- 1Department of Clinical and Biological Sciences, University of Turin, San Luigi Gonzaga University Hospital, Turin, Italy
- 2Department of Clinical and Experimental Medicine, University of Foggia, Foggia, Italy
- 3Centre for Medicines Use and Safety, Monash University, Melbourne, VIC, Australia
Editorial on the Research Topic
Pharmacogenetics of psychiatric disorders
Psychotropic medications are the gold-standard for treating many different psychiatric disorders. Nevertheless, interindividual differences in the efficacy and adverse effects of these medications is a major challenge in clinical practice (Smoller, 2014). This variability can be attributed to the influence of genetic and non-genetic factors, but it is increasingly understood how genetics plays an important role in some cases (Maj et al., 2020; Maj et al., 2021; Salazar de Pablo et al., 2021). Pharmacogenomics (PGx) is the study of variability in medication response on a hereditary basis (Polasek, 2024). This field of study has taken-off in psychiatry because many psychotropic medications are metabolically cleared by polymorphic enzymes such as CYP2D6 (Lohoff and Ferraro, 2010; Muller, 2020). A genetic component can contribute to intolerable adverse effects via impaired metabolism, often leading to scarce medication adherence (Biso et al., 2024). Conversely, despite taking treatment, some individuals do not exhibit a sufficient clinical improvement, sometimes via increased metabolism causing sub-therapeutic concentrations. These situations are classified as PGx via pharmacokinetic changes (Polasek, 2024). Variation in the genes encoding proteins that directly determine pharmacodynamics also occurs (e.g., molecular targets), and this type of PGx is now receiving increased attention, although the clinical importance of these genes is still poorly understood compared with those affecting pharmacokinetics (Mostafa et al., 2022; Polasek and Peck, 2024). Despite many challenges, PGx testing with psychotropic medications is beginning to allow for more personalized prescribing (Pirmohamed, 2023; Polasek et al., 2019). In this Research Topic, four interesting manuscripts are presented – three that are concerned with the clinical implementation of PGx in psychiatry practice (Barlati et al.; Polasek; Tesfamicael et al.) and one that demonstrates the complexities of the underlying molecular mechanisms involved in treating drug abuse and dependence, in this case, L-methionine for cocaine addiction (Wang et al.).
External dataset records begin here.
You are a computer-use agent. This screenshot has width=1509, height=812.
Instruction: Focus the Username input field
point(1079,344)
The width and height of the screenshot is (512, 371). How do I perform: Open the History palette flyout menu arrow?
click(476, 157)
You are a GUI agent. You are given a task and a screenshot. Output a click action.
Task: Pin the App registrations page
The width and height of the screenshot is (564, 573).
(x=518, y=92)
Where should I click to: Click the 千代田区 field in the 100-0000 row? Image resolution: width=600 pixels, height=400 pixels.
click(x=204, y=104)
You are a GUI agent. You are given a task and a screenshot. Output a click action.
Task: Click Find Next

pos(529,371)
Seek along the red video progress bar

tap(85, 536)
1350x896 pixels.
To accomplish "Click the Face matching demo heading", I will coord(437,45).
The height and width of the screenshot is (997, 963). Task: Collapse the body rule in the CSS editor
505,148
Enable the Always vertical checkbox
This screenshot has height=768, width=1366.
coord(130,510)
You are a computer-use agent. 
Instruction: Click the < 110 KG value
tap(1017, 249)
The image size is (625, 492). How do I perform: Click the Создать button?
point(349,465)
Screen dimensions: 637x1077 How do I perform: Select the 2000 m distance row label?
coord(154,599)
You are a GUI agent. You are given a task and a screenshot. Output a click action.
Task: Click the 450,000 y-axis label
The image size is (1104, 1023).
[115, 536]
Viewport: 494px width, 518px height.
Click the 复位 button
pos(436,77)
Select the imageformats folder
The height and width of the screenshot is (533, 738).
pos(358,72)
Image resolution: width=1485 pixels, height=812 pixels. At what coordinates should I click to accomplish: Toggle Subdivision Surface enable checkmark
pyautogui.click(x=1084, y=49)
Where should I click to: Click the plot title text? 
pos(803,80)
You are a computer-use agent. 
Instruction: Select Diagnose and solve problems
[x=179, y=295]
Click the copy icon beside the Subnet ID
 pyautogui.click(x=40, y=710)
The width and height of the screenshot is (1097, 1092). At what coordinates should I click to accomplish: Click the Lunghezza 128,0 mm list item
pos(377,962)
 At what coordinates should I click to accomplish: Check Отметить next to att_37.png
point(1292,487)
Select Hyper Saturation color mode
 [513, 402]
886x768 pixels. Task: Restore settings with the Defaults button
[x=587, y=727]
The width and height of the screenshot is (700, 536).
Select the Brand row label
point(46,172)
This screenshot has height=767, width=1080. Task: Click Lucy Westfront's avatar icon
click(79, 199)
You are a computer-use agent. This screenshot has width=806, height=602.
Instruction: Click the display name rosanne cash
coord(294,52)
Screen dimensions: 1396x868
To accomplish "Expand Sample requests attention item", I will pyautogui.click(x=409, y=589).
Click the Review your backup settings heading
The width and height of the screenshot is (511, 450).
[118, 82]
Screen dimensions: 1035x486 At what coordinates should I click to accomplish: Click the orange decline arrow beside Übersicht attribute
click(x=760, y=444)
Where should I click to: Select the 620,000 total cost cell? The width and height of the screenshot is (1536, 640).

Pharmacogenomics can be used “pre-emptively” and “reactively” in relation to prescribing, to avoid future patient harm from medications and to diagnose medication-related problems, respectively (Polasek). The PGx benefit score (PGxBS) was proposed as a way to quantitatively measure the congruency between medication-related problems and actionable genotypes with high levels of clinical evidence according to the clinical pharmacogenomics implementation consortium guidelines (CPIC). Polasek described a structured approach to PGx consulting in medical practice, consisting of the following steps: listing current and past medications, determining the availability of PGx guidelines for each medication, assessing adequacy of therapeutic trials (dose and duration of treatment), determining therapeutic outcomes (intolerable adverse effects and/or unexplained poor efficacy), deciding on the congruency between therapeutic outcomes and the PGx tests results, and finally, calculating the patient’s PGxBS. Positive scores indicate congruency between PGx and therapeutic outcomes, whereas negative scores mean incongruency, suggesting that PGx has been unhelpful in explaining the patient’s medication-related problems. Since this paper introduces the PGxBS for the first time, further work is required to determine its clinical utility.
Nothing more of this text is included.